AT:
Algeria’s longtime socialist strongman, Abdelaziz Bouteflika, got thrown out of power this week, following 20 years of what even he admits was failed rule. He got thrown out the way they all pretty much do, given the predictable-as-sunrise failure of socialism. He was hardly the worst of them; he just seems to have gotten too old to stay a strongman.
Fine and dandy. What’s cool, though, is that Bouteflika’s exit creates some problems — big problems — for the Castro dictatorship over in Cuba.
Bouteflika was one of their longtime candymen, sending funds to prop up the otherwise unsustainable regime through his employment of the Castroite Cuban doctors program, which brought the regime big cash.
Here’s a Reuters report that ran just a few days before Bouteflika got his boot:
HAVANA (Reuters) — Cuba faces yet another threat to its exports of health services in exchange for oil and money as social unrest roils old friend Algeria, even as a new deal to mitigate declining support from crisis-racked Venezuela kicks in.
…and…
The North African country is a major oil and gas producer and has been a friend of Cuba ever since former leader Fidel Castro sent doctors and troops there in the early 1960s as it threw off the yoke of rule by Paris.
Communist-run Cuba has seen its foreign exchange revenues and fuel imports on preferential terms from socialist ally and economic partner Venezuela steadily fall since 2014, leading to stagnation, austerity measures, scattered shortages and late payments to foreign partners.
Tic!

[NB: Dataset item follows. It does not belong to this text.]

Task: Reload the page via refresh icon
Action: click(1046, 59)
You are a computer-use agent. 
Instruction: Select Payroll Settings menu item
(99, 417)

Tok!
What a last name.
@ BigOwe,
Better than boogerflicker..
THIS COMMIE SUCK
“Speaking the truth in times of universal deceit is a revolutionary act.” Geo. Orwell
Turkey/Ottoman Empire used to be called “The sick man of Europe”.
Today, there are plenty of sick men of the world, and Algeria, Venezuela, and Cuba are three prominent ones.
Algeria is so bad that Eldridge Cleaver (60’s black activist) couldn’t stand the place and couldn’t wait to be allowed back in the USA.